18th century:

While in the Pacific Ocean, two nations fight over the spoils of a shipwreck, let’s take a look back at the Spanish galleons and English privateers passing through Ecuador.

The galleons’ function was to bring back to the Spanish crown everything that came from the American continent, via the Seville-based “Casa de Contratación”, which recorded everything that entered the Royal Treasury.

However, these voyages entailed certain risks: not only because of the reefs off the ports of Salinas, Manta or Esmeraldas in Ecuador, where the ships could refuel with water and food, but also because of the English privateers who were always plundering them. It is estimated that 60 galleons were sunk in the waters off Ecuador.

Facts & figures

To give you an idea of the scale of this adventure, UNESCO estimates that there are almost 3 million sunken ships on the planet. During the Colony, 1,546 galleons made the link between the New and Old Worlds. It is claimed that 1 galleon in 8 did not reach its destination.

The shipwrecks which are known with certainty :

  • the Santa Teresa del Niño Jesús, near the island of Puná in the Gulf of Guayaquil,
  • the San José, the Santa Leocadia, the Preciado near Santa Elena
  • the San Bernardo, the San Francisco and the San Cristobal off the coastal province of Manabi are known with certainty.

In other words, these waters still harbor secrets that are of great interest to private treasure-hunting companies, but also to governments.

In this panorama, the Galapagos acted as a rear base for English privateers, the equivalent of Jamaica for the Caribbean.

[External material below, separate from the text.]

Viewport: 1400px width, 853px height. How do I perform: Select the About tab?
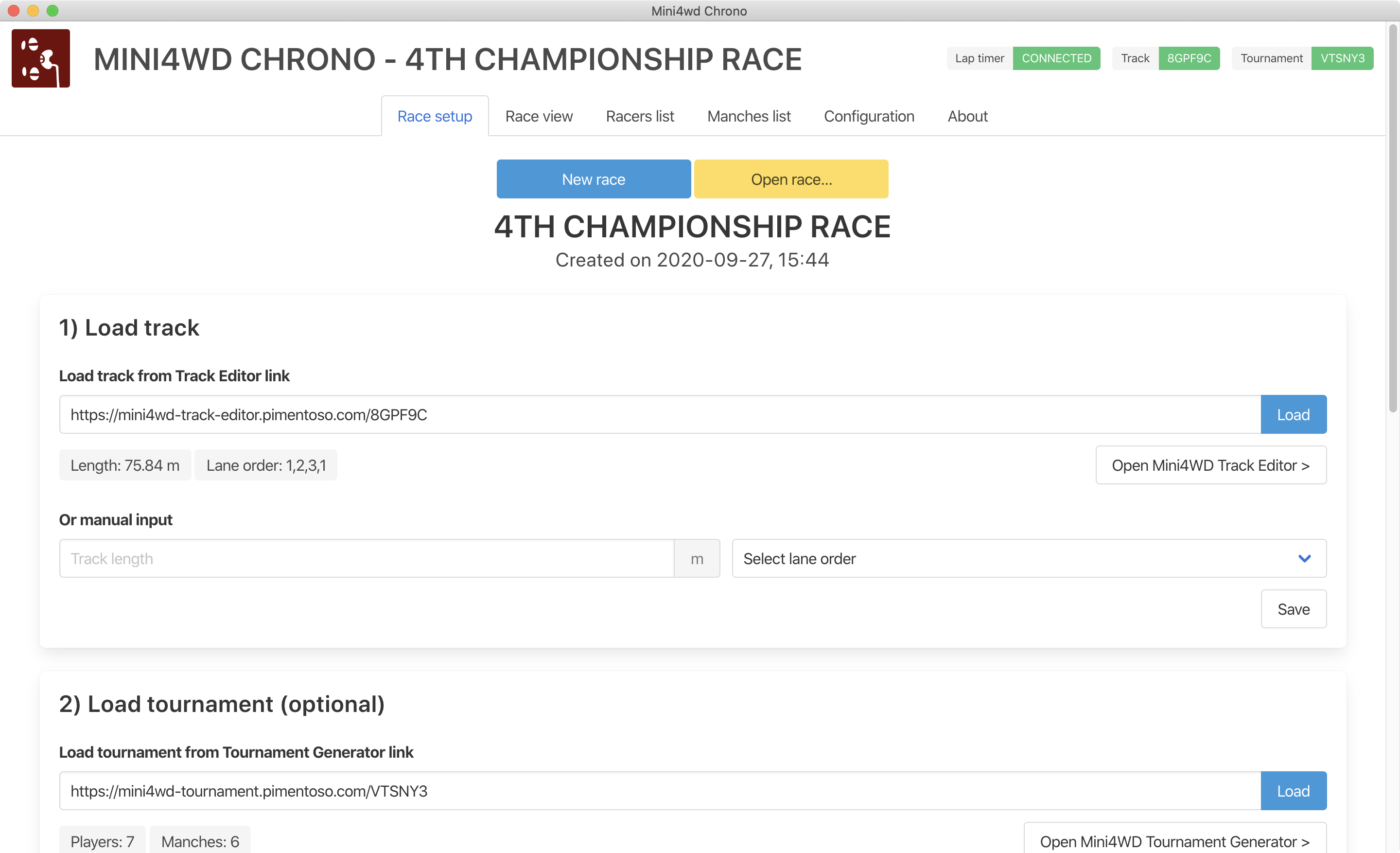tap(967, 117)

The abundance of turtles, despite the lack of fresh water, provided them with rich and abundant food. But these pirates in the unofficial service of the English crown also used Isla de la Plata (near Puerto Lopez) and Isla del Muerto to attack galleons.

Since 2015, the Ecuadorian government has issued regulations prohibiting all commercial treasure hunts. And no archaeological missions have recently been approved. So we can still dream of these buccaneer mysteries as we visit these islands, and imagine what life might have been like for these pirates, whom blue-footed boobies and turtles must have watched with some curiosity.